I’m in a good mood today.
It’s important to use good moods for good things. I can think of no better way to channel my positivity than by describing fake vomit. On with another edition of Vintage Vending!
Frankenstein’s Spare Parts Collection came out in ’89, though it looks decades older than that. These sorts of toys were more commonly seen during the ‘60s, when monsters and severed body parts were still very much in vogue.
They’re some of the most gruesome vending machine prizes ever, insinuating a parallel universe where tiny people are transformed into dismembered charms, and where puke is treated like diamonds. I wouldn’t want to live in that universe, but it sure is nice to visit.
The crude organization of the prizes looks like the work of a madman. There’s no rhyme or reason to anything’s placement. They didn’t even try to leave the printed face of Frankenstein’s Monster in clear view. (Look closely around the skeleton keychain’s skull. Frank’s near there.)
Between that, the dark colors and the ghoulish prizes, this was Halloween at its purest.
Picture it! Grade school kids trading quarters for bloody brain charms. We can be sure that Frankenstein’s Spare Parts paved way for a rising sense of depravity within yesteryear’s youth. The next time you hear about a thirty-something killing and eating his family, it’s likely that the accused was collecting butchered plastic organs back in 1989.
All of the little body part ornaments rock, but this one’s my favorite. I can’t tell if it was intended to be an assaulted woman or an undead zombie, so I’ll split the difference and name it “Woman Zombie.” With a small loop on top and a length of lanyard running through it, you can wear Woman Zombie around your neck. A decapitated zombie head that doubles as a necklace really is the best kind.
The other charms included a hand, a foot, fingers, a skull, a brain and a heart. Each is made more disgusting by the addition of blood red battle damage stickers. Take Woman Zombie, for example. Not only was she decapitated, but her assailant saw fit to stab her in the eye and mouth, too. And because her assailant was a sick son of a bitch, I bet he did that after she was already decapitated.
If the collection had a chaser, I guess it was the full-body skeleton keychain. It’s around seven inches tall, with painted highlights to make it look like genuine aged bone. Stifling the realism but not the awesomeness, this skeleton has emeralds for eyes.
He also has GIANT TEETH, helping to form an unmistakable smile. I completely understand why he’s so joyous.
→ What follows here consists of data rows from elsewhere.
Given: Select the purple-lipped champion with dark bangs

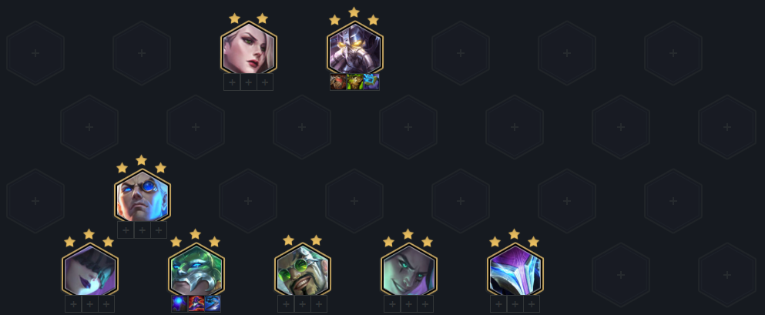Looking at the screenshot, I should [x=90, y=270].
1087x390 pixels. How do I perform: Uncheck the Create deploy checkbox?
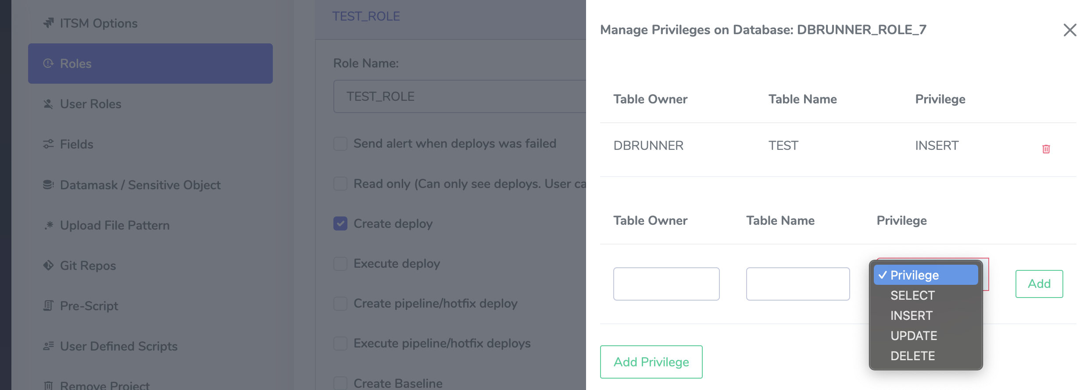pos(340,223)
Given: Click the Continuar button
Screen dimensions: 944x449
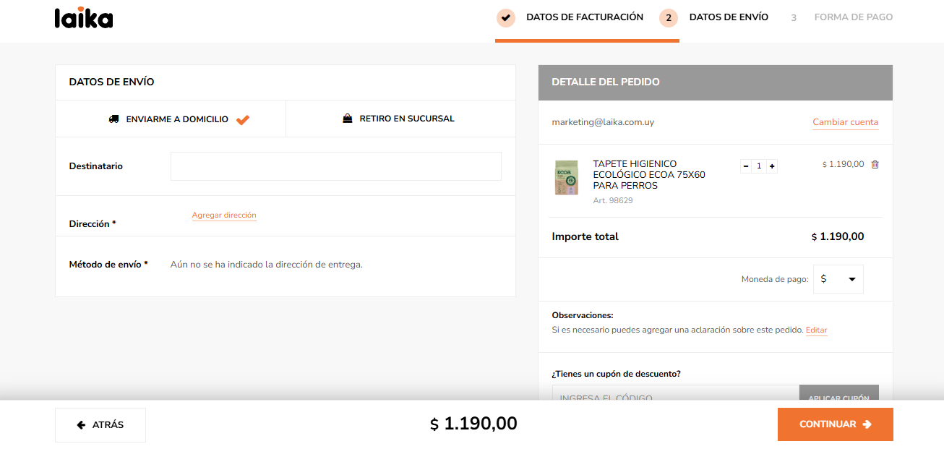Looking at the screenshot, I should [835, 424].
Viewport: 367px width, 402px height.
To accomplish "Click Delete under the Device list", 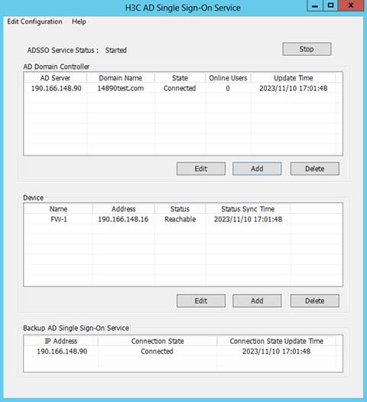I will coord(315,301).
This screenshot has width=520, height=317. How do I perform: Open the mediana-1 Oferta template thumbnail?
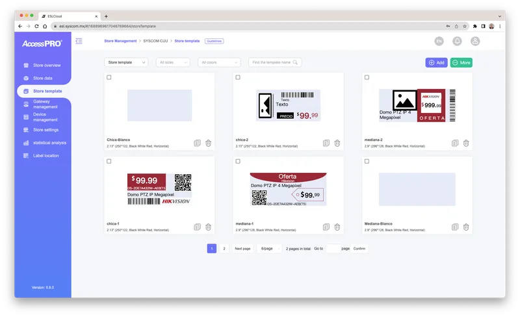tap(288, 189)
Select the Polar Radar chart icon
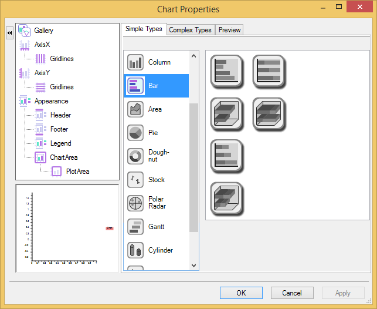This screenshot has width=377, height=309. [x=135, y=203]
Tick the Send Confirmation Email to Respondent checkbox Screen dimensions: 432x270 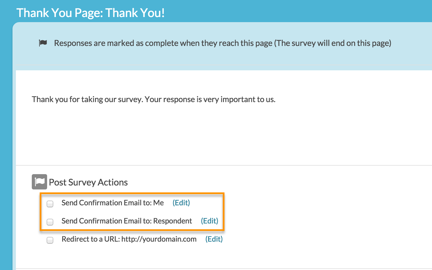[50, 222]
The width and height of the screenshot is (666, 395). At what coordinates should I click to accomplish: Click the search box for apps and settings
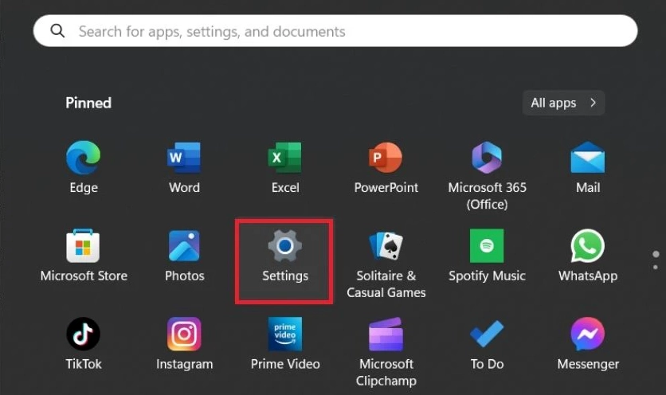tap(335, 32)
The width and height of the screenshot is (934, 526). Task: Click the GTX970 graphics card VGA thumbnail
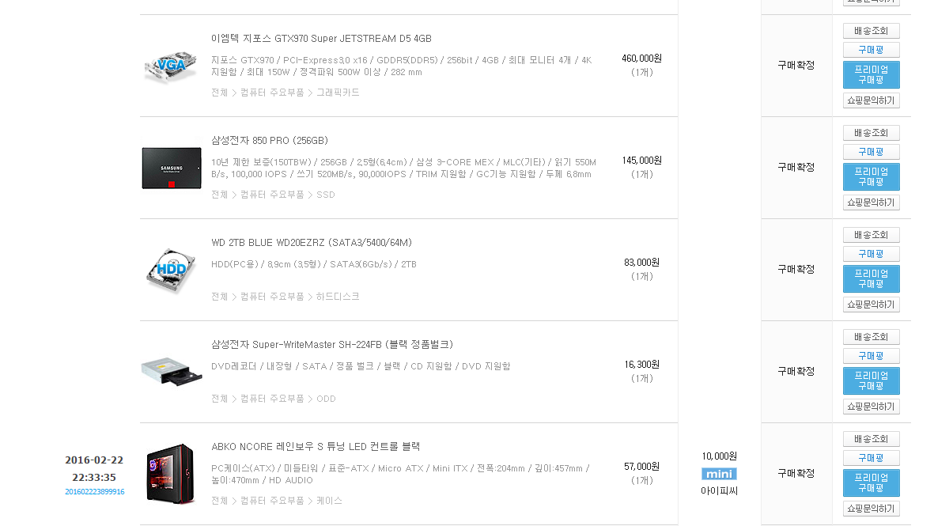[171, 66]
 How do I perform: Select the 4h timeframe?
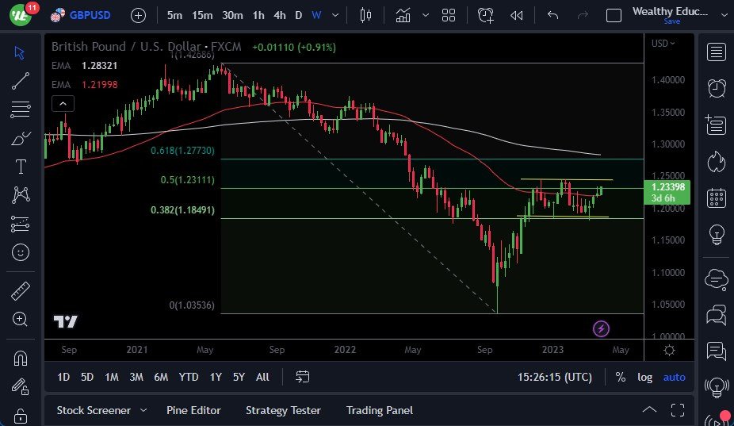280,15
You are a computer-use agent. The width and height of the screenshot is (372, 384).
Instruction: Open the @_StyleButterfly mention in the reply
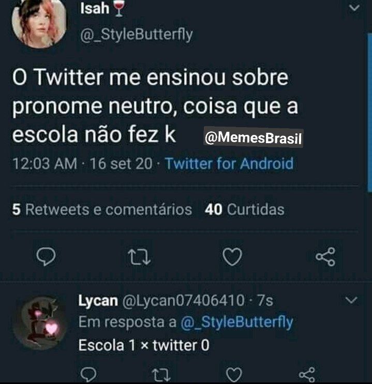pos(237,322)
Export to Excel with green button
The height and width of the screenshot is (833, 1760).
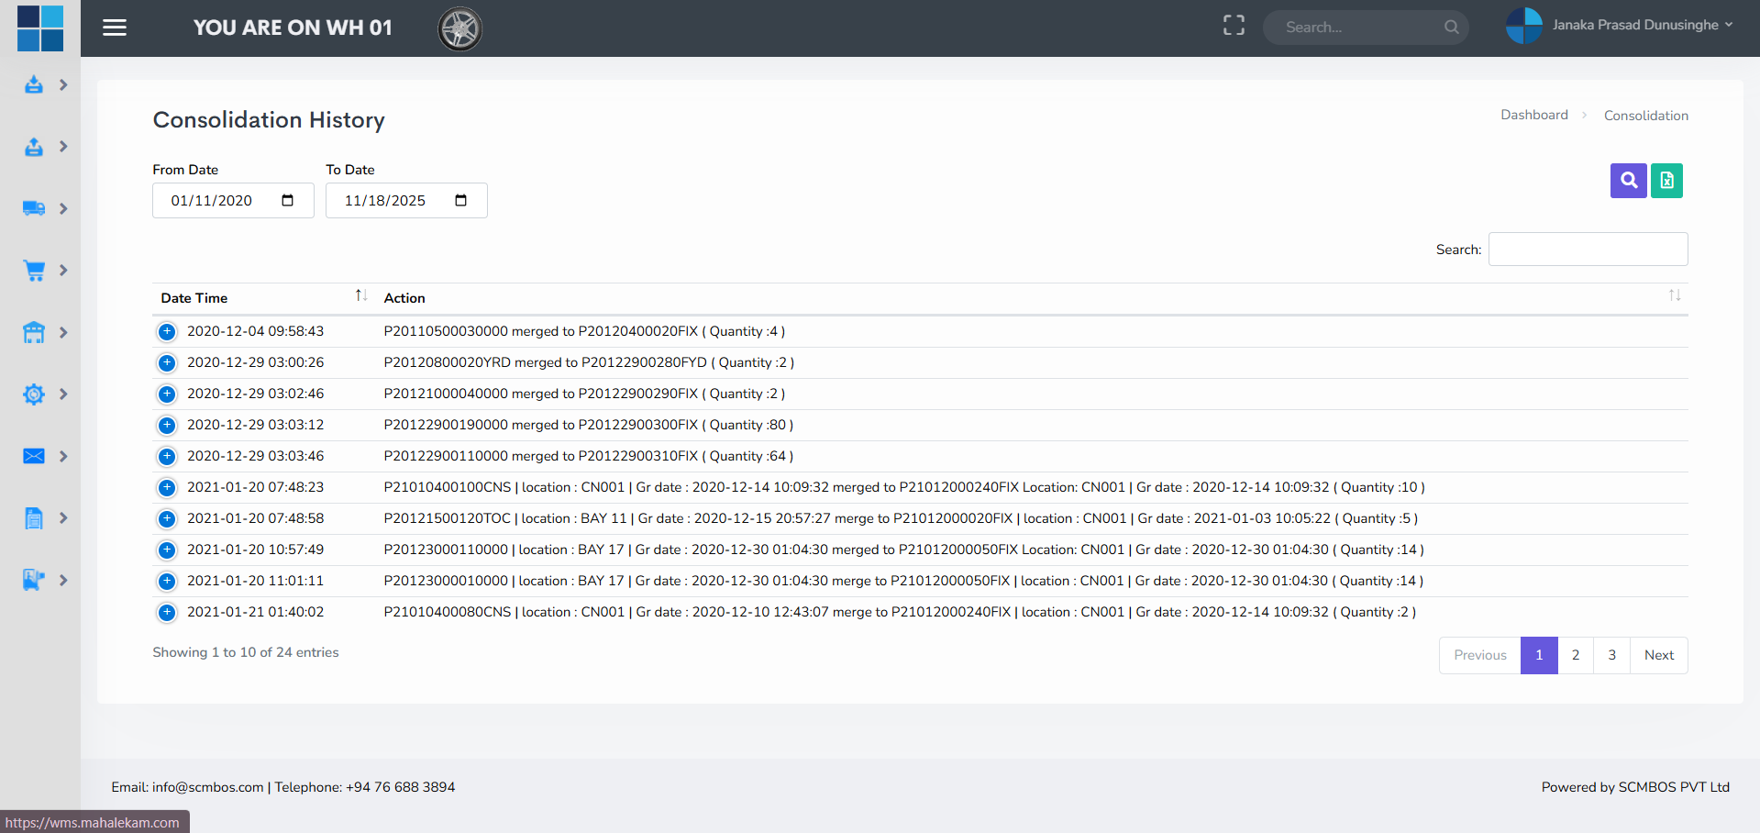[x=1666, y=181]
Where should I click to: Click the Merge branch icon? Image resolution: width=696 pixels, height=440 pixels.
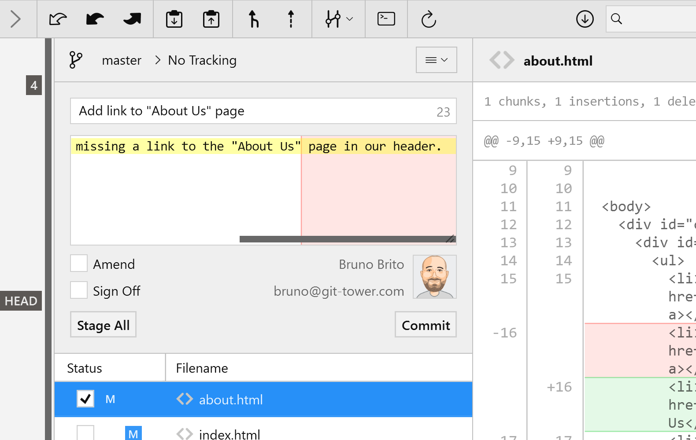(253, 19)
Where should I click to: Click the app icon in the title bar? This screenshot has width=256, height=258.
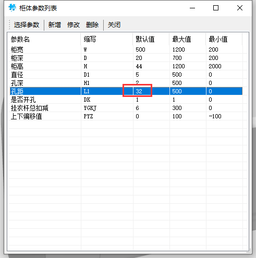(12, 8)
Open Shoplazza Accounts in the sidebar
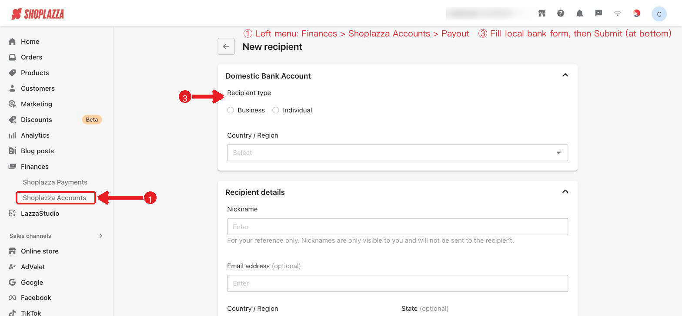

With emerald eyes, everything looks fractured and green. Total pine-tinted kaleidoscope action. He probably has so much fun, just looking around.
My favorite item, of course, is the fake vomit. I’m easily grossed out, but for some reason, fake vomit never hits me that way. The fact that I’m eating chunky tomato soup as I sit here describing it proves this.
I’ve bragged about my fake vomit expertise before, but the short of it is, I know my phony puke. I know that there is good phony puke and bad phony puke. And this, my friends, is good phony puke.
Most faux bile is fashioned in hard plastic, but the best types use soft rubber. This one is all rubber, baby. It needs to be, since the Parssine Group would’ve never been able to fit it in vending machine capsules otherwise.
It’s vile. Utterly disgusting. Judging from the contents, the puke provider spent the five previous hours eating nothing but grapes, pineapples and bird shit. No wonder he threw up.
The best part? Whoever organized the prizes saw fit to cut the loop off of a plastic spider ring, and position that spider to make it seem like it was eating the puke. This is at odds with everything I know about spiders.
Clearly, this is no normal spider. It’s an alien spider with pencil thin mustache legs, who eats upchucked grapes. A tribute to Jimmy Buffet and puke, all at once.
That alone justifies my rating for Frankenstein’s Spare Parts: A+!!!